Parser that extracts a value from the parser state by calling function f with state.

parse.getState

Succeeds with the current [user state][user-state].

parse.run(
    parse.getState,
    "abc",
    'user state'); // returns 'user state'

parse.setState(s)

Sets the [user state][user-state] to s. Succeeds with s.

parse.run(
    parse.setState('new user state'),
    "abc",
    'user state'); // returns 'new user state'

####parse.modifyState(f) Modify the [user state][user-state] using function f, succeeding the result and setting the state to be the result.

parse.run(
    parse.sequence(
         parse.modifyState(\x -> x + 10),
         parse.modifyState(\x -> x / 2),
         parse.getUserState)
    "abc",
    0); // returns 5

parse.getPosition

Get the current position.

parse.run(
    parse.next(
         parse_text.character('a'),
         parse.getPosition)
    "abc"); // returns Position(1)

parse.setPosition(pos)

Set the current position.

parse.getInput

Get the current input. Returns a Nu stream of remaining input.

parse.run(
    parse.next(
         parse_text.character('a'),
         parse.bind(parse.getInput, \inputStream ->
              always(stream.toArray(inputStream)))
    "abc"); // returns ['b', 'c']

parse.setInput(input)

Set the current input to the Nu stream input.
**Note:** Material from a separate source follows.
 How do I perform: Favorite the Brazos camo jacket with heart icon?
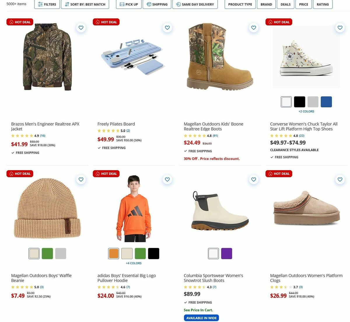tap(81, 28)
Parsing continues on new input.

parse.run(
    parse.sequence(
         parse_text.character('a'),
         parse.setInput(stream.NIL),
         parse_text.character('b'))
    "abc"); // throws error, found eof expected 'b'

Memoization

parse.memo(p)

Memoizes the results of parser p using the current parser state as the key. This can be extremely important for performance, especially with heavily backtracking parsers.
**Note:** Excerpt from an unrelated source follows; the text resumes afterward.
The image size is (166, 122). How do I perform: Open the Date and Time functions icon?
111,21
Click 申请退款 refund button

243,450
The resulting parser is a transparent wrapper of p.

Objects

parse.Position

Default object used to track the parser's position in the input stream. 'parse.Position' simply keeps track of the index in the stream.

Also defines a parse.Position.initial constant as the position at the start of parsing.

parse.ParserState

Default [parser state][parse-state] object. Keeps track of the input stream, position, and a [user state][user-state].

parse.Parser(impl)

Base parser type. All Bennu parsers are instances of this object.
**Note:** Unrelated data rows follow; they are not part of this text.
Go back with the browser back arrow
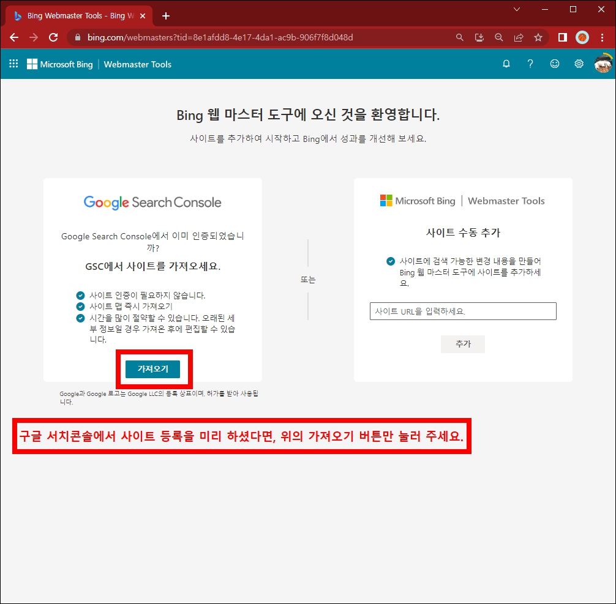The width and height of the screenshot is (616, 604). 13,37
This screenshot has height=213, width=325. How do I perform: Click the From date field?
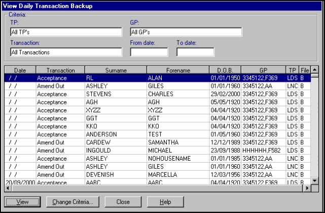[x=149, y=52]
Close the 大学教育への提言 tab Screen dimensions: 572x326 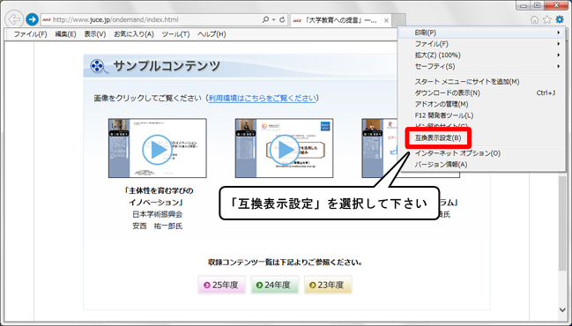click(x=386, y=20)
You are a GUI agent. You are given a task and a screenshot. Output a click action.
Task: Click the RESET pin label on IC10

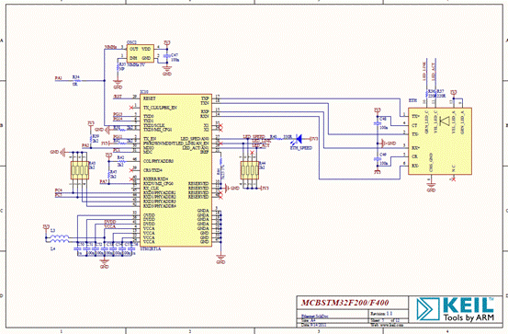point(150,98)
You will probably never need to use this object directly, but all base parsers are instances of this object and it implements the Fantasy Land methods.

Parser Creation

parse.rec(def)

Creates a parser using the factory function def to allow self references.

def is a function that is passed a reference to parser being created, and returns the parser.

For example, using a traditional definition the self reference to 'b' evaluates to undefined:

var b = parse.either(parse_text.character('b'), b)

// Really this is equivalent to:
var b = parse.either(parse_text.character('b'), undefined)

Using rec, we fix this.

var b = rec(\self ->
    parse.either(parse_text.character('b'), self));

and now 'b' correctly references itself.

parse.late(def)

Creates a placeholder for a parser that is resolved later. def is a function that, when called, resolves a parser. Will be called once.

This is useful for circular references when wrapping the entire thing in parse.rec would be annoying.

parse.label(name, impl)

Create a parser with display name name and implementation impl. Display names help with debugging.

Errors

ParserError(message)

Error thrown when there is an error with the parser definition itself (for example, calling many on a parser that succeeds and consumes no input).

ParseError(position, message)

Base type of error thrown durring during parsing.

The position property gets the location where the error occurred.

The message property gets the complete error description (you can also use toString).

The errorMessage property gets the description of just the error, without the position information.

MultipleError(...errors)

Merges one or more ParserError into a single error.

The position is the position of the first error. The message is combined messages from errors.

UnknownError(pos)

Error whose exact cause is unknown.

UnexpectError(pos, unexpected)

ParseError when an unexpected token 'unexpected' is encountered at position 'pos'.

ExpectedError(pos, expected, [found])

ParseError when an unexpected token 'found' is encountered at position 'pos' when 'expected was expected'.